At the conclusion of their 13 days visit to the sultanate, Roudet, in a statement released on Thursday said, “Preliminary budget execution data point to a significant improvement in the fiscal position last year, on the back of higher oil prices and spending restraint.”

He said the Omani government has made progress in curtailing both current and capital expenditure, helping reduce the breakeven fiscal oil price. “Combined with a large increase in oil revenues, this brought the overall deficit down to around 12.8 per cent of GDP from 21 per cent of GDP in 2016.”

Roudet said that Oman’s government is undertaking further reforms to raise non-hydrocarbon revenue, such as introducing value-added and excise taxes, and intends to continue with spending restraint. “This would bring the deficit to below four per cent of GDP in the next two years,” he said.

According to the IMF, Oman’s non-hydrocarbon economic growth is estimated to have picked up modestly in 2017 to about two per cent, from 1.5 per cent in 2016, as higher confidence in the wake of the rebound in oil prices helped offset the impact from fiscal consolidation on economic activity. However, overall real GDP growth, the IMF said, turned negative 0.3 per cent in 2017 because of a significant contraction of oil output (by negative 2.8 per cent).

“The government’s diversification efforts and the planned completion of major infrastructure projects are expected to gradually raise non-hydrocarbon growth to about four per cent over the medium term,” Roudet said.

The IMF warned that the deficit is expected to pick up to about seven per cent of GDP by 2023, reflecting a gradual decline in the Fund’s oil price assumptions and an increase in interest payments.

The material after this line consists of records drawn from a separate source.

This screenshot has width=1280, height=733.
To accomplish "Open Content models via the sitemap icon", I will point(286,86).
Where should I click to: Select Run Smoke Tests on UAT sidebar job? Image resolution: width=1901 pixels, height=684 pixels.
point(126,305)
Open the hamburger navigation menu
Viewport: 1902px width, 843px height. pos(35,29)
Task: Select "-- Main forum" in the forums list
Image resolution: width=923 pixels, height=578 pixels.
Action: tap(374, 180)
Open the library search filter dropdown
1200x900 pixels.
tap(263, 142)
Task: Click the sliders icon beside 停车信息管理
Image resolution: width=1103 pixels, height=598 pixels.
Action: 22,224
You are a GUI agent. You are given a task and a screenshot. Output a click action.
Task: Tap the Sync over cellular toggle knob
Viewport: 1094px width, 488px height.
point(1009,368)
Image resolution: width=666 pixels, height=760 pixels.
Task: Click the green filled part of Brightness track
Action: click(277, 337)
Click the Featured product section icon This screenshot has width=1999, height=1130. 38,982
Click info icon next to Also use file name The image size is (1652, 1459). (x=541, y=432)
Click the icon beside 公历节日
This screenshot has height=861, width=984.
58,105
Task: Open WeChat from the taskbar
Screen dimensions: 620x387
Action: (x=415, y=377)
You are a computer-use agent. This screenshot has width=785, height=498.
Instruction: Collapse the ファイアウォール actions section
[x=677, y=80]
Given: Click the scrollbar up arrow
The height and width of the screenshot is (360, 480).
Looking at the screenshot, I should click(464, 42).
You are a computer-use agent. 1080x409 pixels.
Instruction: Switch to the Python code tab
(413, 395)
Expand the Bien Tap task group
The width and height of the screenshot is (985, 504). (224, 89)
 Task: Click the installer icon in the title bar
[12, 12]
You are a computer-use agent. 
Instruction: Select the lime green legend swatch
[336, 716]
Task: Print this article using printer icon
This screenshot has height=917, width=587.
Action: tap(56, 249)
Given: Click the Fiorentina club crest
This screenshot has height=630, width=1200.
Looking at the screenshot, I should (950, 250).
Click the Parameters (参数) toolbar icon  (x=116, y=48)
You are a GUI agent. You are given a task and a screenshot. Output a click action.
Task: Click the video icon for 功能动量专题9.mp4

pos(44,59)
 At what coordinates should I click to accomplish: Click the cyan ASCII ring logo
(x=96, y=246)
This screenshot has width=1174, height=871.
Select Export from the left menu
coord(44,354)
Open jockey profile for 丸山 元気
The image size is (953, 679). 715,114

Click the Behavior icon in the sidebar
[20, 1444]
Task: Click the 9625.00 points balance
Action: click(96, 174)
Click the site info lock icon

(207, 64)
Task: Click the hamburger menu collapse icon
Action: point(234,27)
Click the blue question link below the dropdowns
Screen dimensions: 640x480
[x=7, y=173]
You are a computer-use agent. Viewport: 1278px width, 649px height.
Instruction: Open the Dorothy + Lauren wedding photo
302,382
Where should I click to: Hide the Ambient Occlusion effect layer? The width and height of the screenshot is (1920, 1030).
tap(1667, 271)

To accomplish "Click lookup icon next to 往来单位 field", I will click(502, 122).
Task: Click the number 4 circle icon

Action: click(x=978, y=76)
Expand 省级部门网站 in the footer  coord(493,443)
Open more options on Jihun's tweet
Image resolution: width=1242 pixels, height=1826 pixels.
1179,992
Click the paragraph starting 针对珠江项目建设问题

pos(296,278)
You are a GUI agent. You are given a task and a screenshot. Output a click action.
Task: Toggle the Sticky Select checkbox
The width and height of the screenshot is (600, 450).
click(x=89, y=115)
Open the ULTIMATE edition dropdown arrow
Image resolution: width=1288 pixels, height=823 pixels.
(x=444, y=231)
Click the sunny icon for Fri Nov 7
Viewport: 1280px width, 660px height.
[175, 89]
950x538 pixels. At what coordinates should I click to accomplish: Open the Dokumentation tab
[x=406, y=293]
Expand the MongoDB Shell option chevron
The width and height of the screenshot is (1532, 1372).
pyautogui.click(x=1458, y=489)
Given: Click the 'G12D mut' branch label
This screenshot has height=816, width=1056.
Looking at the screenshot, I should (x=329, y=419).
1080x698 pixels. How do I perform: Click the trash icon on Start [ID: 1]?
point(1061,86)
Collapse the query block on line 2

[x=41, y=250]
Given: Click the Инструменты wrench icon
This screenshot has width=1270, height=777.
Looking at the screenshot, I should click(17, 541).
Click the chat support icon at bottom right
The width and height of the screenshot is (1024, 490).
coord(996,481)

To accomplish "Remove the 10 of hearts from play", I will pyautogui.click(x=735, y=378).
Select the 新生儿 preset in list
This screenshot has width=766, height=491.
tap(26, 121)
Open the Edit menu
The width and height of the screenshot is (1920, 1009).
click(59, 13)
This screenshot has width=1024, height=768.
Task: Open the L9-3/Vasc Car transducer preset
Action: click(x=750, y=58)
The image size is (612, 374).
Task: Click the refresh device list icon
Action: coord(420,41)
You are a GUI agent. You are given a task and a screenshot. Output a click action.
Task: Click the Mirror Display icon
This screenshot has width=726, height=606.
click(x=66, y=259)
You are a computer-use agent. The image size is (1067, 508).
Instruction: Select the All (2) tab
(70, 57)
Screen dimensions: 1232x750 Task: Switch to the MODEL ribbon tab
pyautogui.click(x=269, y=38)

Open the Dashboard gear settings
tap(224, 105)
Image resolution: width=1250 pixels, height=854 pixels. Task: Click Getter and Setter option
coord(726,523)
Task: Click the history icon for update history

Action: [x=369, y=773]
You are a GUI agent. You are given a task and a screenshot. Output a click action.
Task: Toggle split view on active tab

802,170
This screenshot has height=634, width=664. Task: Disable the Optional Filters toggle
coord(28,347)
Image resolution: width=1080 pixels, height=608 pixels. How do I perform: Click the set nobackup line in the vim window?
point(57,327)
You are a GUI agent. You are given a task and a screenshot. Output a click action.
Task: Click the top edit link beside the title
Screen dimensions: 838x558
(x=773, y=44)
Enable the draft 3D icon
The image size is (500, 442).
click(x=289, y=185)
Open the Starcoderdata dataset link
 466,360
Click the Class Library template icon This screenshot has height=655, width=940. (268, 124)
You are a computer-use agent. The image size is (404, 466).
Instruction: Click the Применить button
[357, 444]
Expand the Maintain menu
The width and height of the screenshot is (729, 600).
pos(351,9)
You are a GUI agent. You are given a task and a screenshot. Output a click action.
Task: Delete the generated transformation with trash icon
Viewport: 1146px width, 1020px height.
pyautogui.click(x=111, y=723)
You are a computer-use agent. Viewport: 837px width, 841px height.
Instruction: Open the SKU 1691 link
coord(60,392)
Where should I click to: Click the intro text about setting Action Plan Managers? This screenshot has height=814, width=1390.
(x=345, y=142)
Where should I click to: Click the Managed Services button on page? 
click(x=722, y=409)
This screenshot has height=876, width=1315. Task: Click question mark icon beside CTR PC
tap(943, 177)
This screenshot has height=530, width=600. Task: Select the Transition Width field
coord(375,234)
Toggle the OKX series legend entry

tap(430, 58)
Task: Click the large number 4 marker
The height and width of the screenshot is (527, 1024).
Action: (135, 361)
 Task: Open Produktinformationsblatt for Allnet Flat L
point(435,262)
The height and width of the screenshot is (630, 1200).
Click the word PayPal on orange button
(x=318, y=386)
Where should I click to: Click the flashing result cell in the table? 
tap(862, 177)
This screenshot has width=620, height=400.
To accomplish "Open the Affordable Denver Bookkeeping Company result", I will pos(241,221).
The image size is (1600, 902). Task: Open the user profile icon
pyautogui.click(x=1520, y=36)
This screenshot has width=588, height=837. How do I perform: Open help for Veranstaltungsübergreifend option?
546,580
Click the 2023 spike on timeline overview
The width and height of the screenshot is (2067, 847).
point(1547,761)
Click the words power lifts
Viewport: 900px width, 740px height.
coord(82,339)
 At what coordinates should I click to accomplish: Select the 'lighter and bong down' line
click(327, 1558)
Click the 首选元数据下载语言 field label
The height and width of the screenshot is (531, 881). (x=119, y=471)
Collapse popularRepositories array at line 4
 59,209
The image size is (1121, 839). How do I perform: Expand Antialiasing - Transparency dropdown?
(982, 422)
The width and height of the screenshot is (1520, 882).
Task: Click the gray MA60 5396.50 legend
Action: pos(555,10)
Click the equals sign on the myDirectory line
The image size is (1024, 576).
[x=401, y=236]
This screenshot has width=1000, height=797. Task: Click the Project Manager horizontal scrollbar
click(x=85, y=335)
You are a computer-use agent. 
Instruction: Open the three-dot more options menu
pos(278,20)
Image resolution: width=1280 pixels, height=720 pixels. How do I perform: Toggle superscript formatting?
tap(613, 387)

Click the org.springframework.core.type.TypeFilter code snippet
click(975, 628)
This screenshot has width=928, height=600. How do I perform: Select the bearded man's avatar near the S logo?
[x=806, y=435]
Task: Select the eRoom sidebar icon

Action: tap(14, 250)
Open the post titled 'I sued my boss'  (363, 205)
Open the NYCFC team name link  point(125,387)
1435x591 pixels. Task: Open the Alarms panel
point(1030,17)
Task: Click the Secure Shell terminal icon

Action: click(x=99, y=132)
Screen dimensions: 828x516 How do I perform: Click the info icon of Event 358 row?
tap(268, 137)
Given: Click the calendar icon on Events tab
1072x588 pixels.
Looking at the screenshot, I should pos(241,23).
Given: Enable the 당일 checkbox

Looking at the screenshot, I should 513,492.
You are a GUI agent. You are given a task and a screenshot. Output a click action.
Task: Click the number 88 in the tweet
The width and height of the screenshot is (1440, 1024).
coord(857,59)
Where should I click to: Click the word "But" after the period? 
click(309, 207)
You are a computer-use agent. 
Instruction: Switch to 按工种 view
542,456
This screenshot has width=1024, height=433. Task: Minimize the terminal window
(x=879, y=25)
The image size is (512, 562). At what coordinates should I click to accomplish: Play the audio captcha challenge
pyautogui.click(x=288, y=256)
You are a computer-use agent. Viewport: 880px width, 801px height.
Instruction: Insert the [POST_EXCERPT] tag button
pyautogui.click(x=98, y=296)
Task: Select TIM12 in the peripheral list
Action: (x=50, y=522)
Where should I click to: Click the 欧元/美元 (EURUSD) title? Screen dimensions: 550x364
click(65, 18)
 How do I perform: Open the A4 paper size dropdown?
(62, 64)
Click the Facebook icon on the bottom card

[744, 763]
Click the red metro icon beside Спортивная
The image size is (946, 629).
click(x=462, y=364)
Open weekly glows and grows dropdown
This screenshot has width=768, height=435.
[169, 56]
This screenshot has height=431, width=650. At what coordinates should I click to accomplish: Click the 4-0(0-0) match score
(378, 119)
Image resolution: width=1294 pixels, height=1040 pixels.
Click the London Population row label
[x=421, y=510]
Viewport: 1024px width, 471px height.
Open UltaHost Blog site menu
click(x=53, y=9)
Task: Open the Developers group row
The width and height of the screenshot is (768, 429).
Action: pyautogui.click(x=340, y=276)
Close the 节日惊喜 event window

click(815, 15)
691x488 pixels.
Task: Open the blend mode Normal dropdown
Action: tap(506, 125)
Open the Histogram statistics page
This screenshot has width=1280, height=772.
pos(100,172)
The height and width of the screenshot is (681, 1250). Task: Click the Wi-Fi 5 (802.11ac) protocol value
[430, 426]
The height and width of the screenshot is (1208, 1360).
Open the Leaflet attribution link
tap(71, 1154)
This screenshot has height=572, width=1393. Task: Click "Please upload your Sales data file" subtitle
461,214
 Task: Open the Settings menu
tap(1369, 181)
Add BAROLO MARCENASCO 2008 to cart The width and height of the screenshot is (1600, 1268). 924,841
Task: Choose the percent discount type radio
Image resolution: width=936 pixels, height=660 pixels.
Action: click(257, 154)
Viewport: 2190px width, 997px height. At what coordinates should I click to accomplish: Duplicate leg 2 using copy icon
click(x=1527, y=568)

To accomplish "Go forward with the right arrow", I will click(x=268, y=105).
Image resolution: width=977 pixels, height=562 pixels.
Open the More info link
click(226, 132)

“Substantial additional fiscal adjustment is therefore needed. It should be underpinned by further efforts to tackle current spending rigidities (particularly on the wage bill and subsidies), streamline the large public investment programme, and introduce new taxes over the medium term,” Roudet said.

He further said the structural reforms that promote private sector development, productivity and competitiveness gains, diversification, and job creation for nationals are paramount. Further improving the business climate, including by reducing excessive regulations and fostering competition, and accelerating Tanfeedh implementation are also important, the IMF official added.

Banking sector appears sound

Roudet said Oman’s banking sector appears sound, with banks featuring high capitalisation, low non-performing loans, and strong liquidity buffers.

Roudet said, “Although private sector credit growth has somewhat moderated and interest rates are likely to increase with US monetary policy tightening further, credit growth is expected to remain healthy. Against this backdrop, the recent countercyclical measures may help banks and borrowers weather the more difficult economic environment.” He added that maintaining robust banking sector regulation and supervision is important to bolster financial sector resilience in support of sustained economic growth.

The IMF noted that the sultanate’s exchange rate peg to the US dollar is appropriate considering the current structure of the economy.